## [TEXTO PARA LEITURA]
_ _ _ _ _ _ _

Hercule Florence foi outro precursor. Francês de Nice, nascido em 1804, estudou artes e aos 20 anos mudou-se para o Brasil onde se instalou como desenhista no Rio de Janeiro. Mais tarde, ele se casou e mudou para São Carlos no estado de São Paulo, onde começou sua pesquisa sobre a impressão pela ação da luz. Em 1833 ele conseguiu obter imagens fotográficas usando uma câmera escura. Não há imagem preservada atestando seus resultados, mas seus registros escritos são bastante convincentes. Ele usava placas de vidro cobertas com goma arábica e cinzas, o componente sensível era cloreto de prata ou ouro e as imagens eram fixadas com hidróxido de amônia. Infelizmente, ele estava em uma colônia não em uma metrópole e suas descobertas nunca deixaram seus próprios arredores. Ele permaneceu usando uma das invenções mais importantes do século para copiar etiquetas de vidro e documentos como diplomas maçônicos. A imagem acima é uma amostra preservada do último. Boris Kossoy (1941) é um fotógrafo e pesquisador com várias obras sobre Hercule Florence. Ele termina uma de suas palestras, publicada em Les Multiples Inventions de la Photographie, com uma citação interessante dos escritos de Hercule Florence: “Em um século que recompensa os talentosos, a Providência me levou a um país onde ninguém se importa com isso. Eu sofro os horrores da miséria, quando minha imaginação é cheia de descobertas. Ninguém me ouve e nem me entende. Nada importa aqui, exceto o ouro, a política, o comércio, o açúcar, o café e a carne humana. Sem dúvida, conheço algumas almas grandes e bonitas, mas em número muito pequeno, não conhecem meu idioma e eu respeito sua ignorância “.

Contato com Daguerre

Voltando a Niépce, ele experimentou com muitas substâncias diferentes, particularmente ele teve uma grande esperança sobre o uso do fósforo, mas nunca obteve resultado algum. Se pensarmos em combinações de suportes como estanho, cobre, lata, prata … substâncias sensíveis à luz como betume, fósforo, iodo, em revelação ou diluição com diferentes óleos, ácidos, ou o que for, além de diferentes tempos e concentrações, para todos esses processos, nós podemos inferir que Niépce empregou milhares e milhares de horas em suas experiências na base de erros e acertos. Não havia uma base teórica. Ele não era um cientista de fato.

_ _ _ _ _ _ _

## [DADOS COLETADOS]
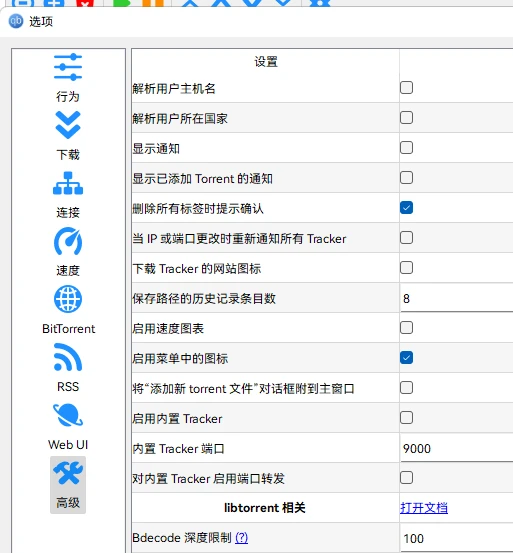Screen dimensions: 513x553
Task: Uncheck 删除所有标签时提示确认
Action: tap(406, 207)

_ _ _ _ _ _ _

## [TAREFA PROPOSTA]
Responda às perguntas seguintes com base no texto para leitura.
(a) Em que ano Hercule Florence conseguiu obter imagens fotográficas usando uma câmera escura?
(b) Com que substância Florence fixava as imagens?
(c) Em que substância Niépce depositou grande esperança, sem nunca obter resultado?

## [SOLUÇÃO]
(a) Em 1833.
(b) Com hidróxido de amônia.
(c) No fósforo.